En medio de la crisis de confianza que atraviesan nuestras instituciones, hablar de ética en política no es un ejercicio académico, sino una necesidad urgente. En su reciente libro La ética del político, el abogado y doctor en Derecho Eduardo Riquelme Portilla nos propone una reflexión que merece ser tomada en serio: ¿qué ocurre cuando separamos la ética de la política?

El autor revisa desde Aristóteles hasta Maquiavelo, pasando por Weber y Foucault, para mostrar cómo el poder, en distintas épocas, ha buscado emanciparse de cualquier consideración moral. El resultado de esa ruptura, sostiene Riquelme, es la legitimación de prácticas que van desde la mentira y la manipulación hasta la violencia política como herramienta válida. No es difícil reconocer esas tendencias en nuestro propio entorno, donde la posverdad y el marketing electoral parecen pesar más que la coherencia y la honradez.

La advertencia es clara: cuando la política se vacía de principios, se transforma en espectáculo. Y en tiempos de redes sociales, ese espectáculo se vuelve aún más peligroso, porque un mensaje viral puede tener más impacto que una política pública. Como señala Riquelme, se corre el riesgo de que la estética del poder reemplace a la ética del servicio.

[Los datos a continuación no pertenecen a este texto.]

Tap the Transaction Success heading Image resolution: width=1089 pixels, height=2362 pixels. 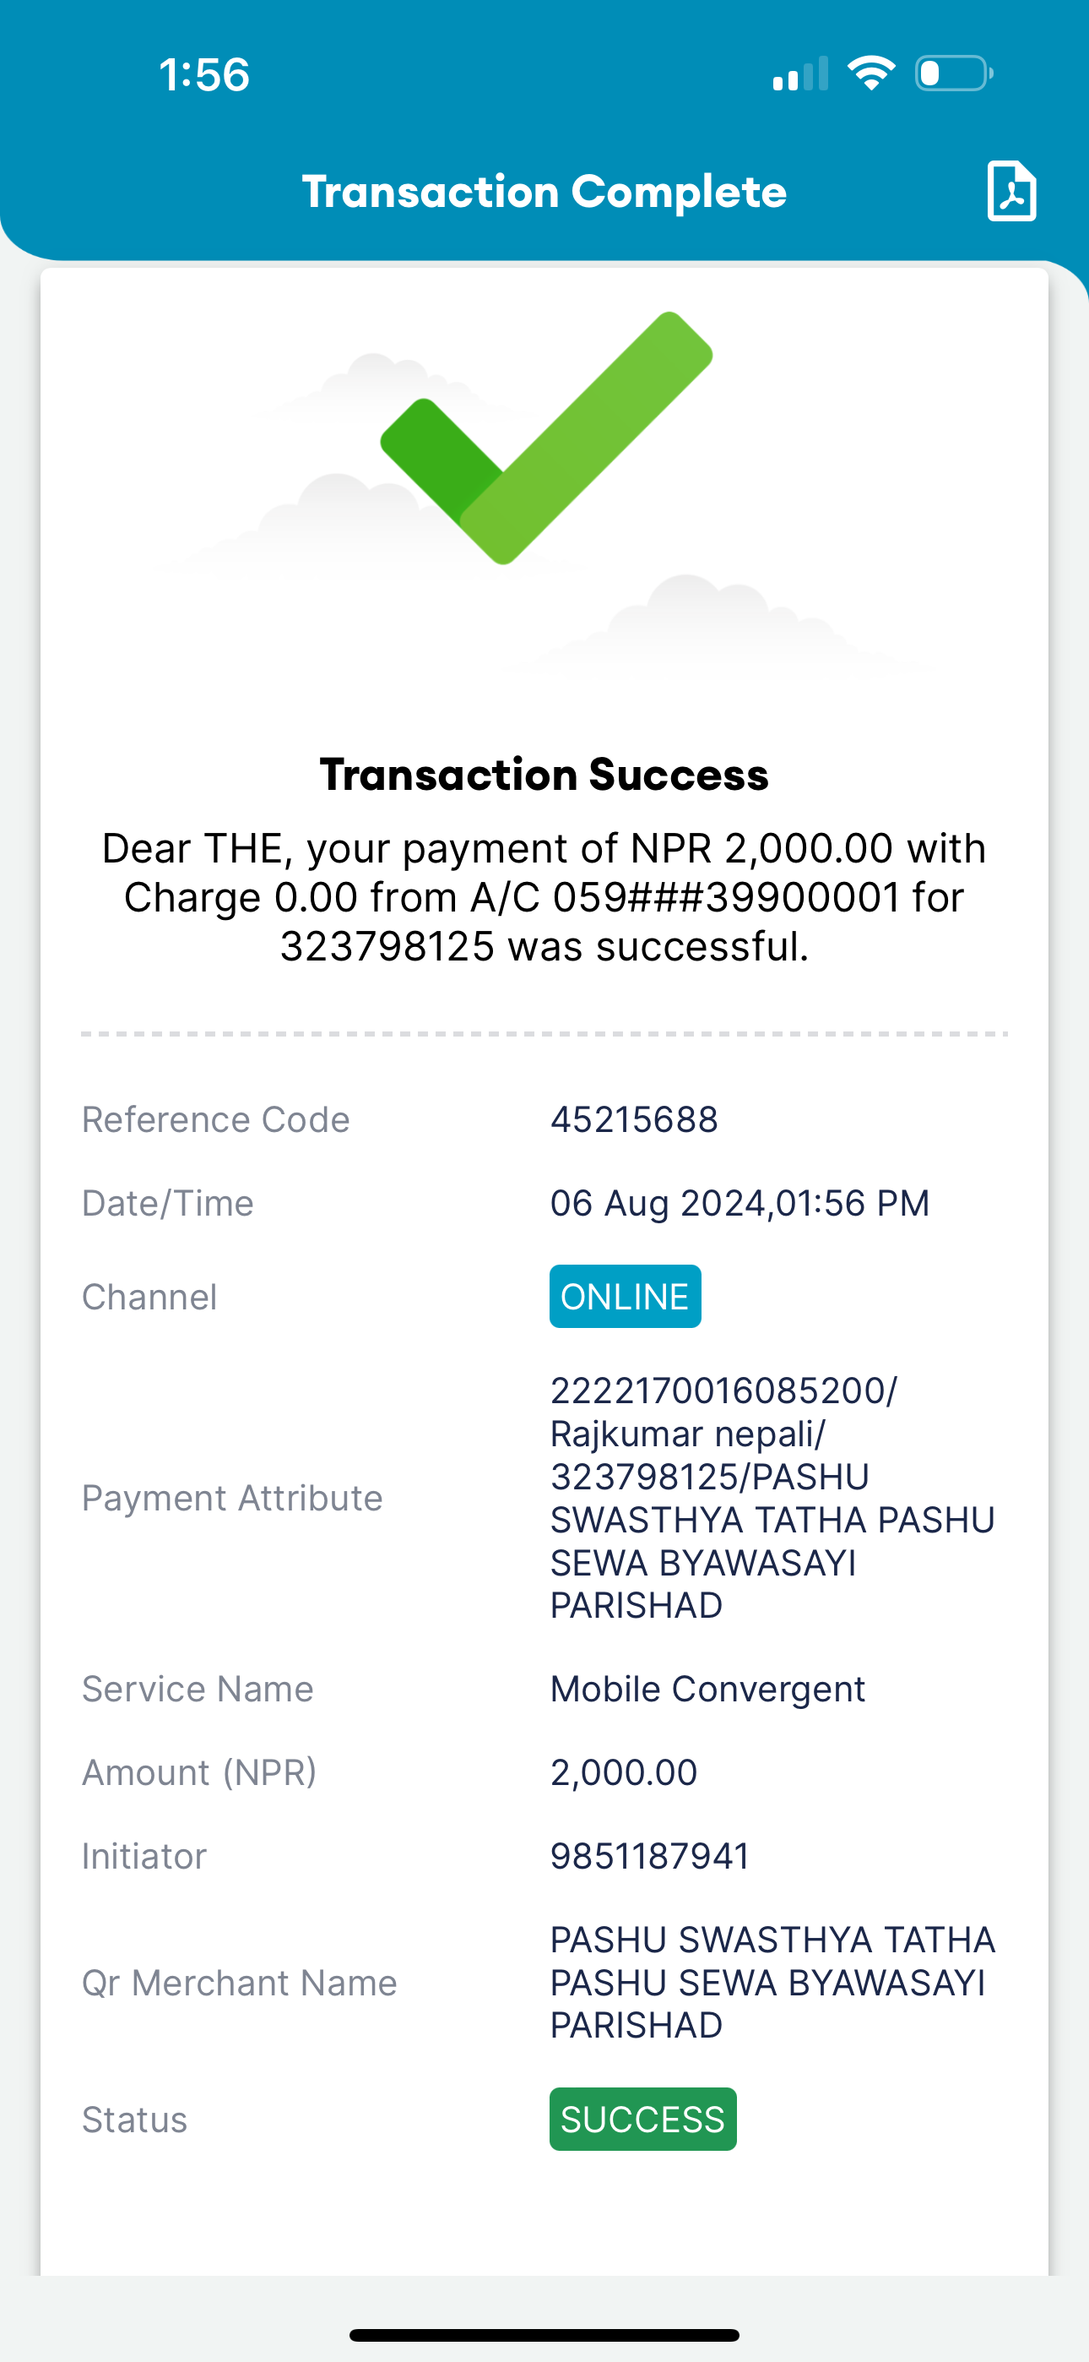click(x=545, y=775)
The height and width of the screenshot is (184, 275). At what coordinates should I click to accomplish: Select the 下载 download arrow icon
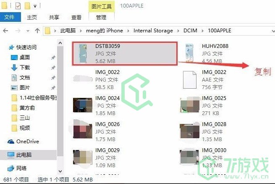pyautogui.click(x=14, y=68)
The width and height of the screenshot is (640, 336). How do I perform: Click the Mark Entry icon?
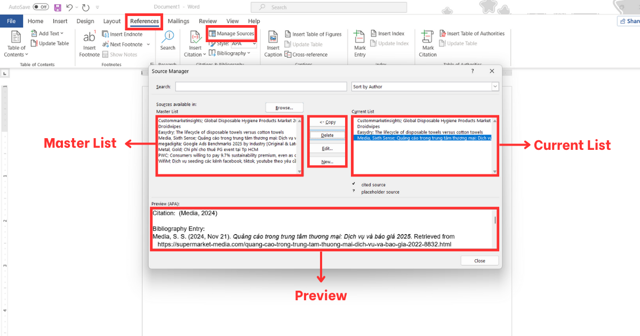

Pero el libro no se queda en la crítica. Su aporte más valioso es la invitación a reconciliar ética y política. Recuperar la noción de virtud como guía del gobernante, reforzar la coherencia entre lo que se promete y lo que se hace, y poner la lealtad y la honradez por encima del cálculo electoral no son actos de ingenuidad: son condiciones para sostener un liderazgo legítimo y duradero. La ética, en definitiva, no es un accesorio moral, sino un capital estratégico sin el cual no hay confianza ni gobernabilidad.

La política chilena —y global— enfrenta un dilema que este libro ayuda a iluminar. ¿Seguiremos normalizando la mentira, el cortoplacismo y la manipulación como parte del oficio, o nos atreveremos a exigir una política con convicciones éticas? Si queremos fortalecer nuestra democracia, la respuesta debería ser obvia: como bien señala Eduardo Riquelme Portilla, la ética del político no es opcional, es indispensable.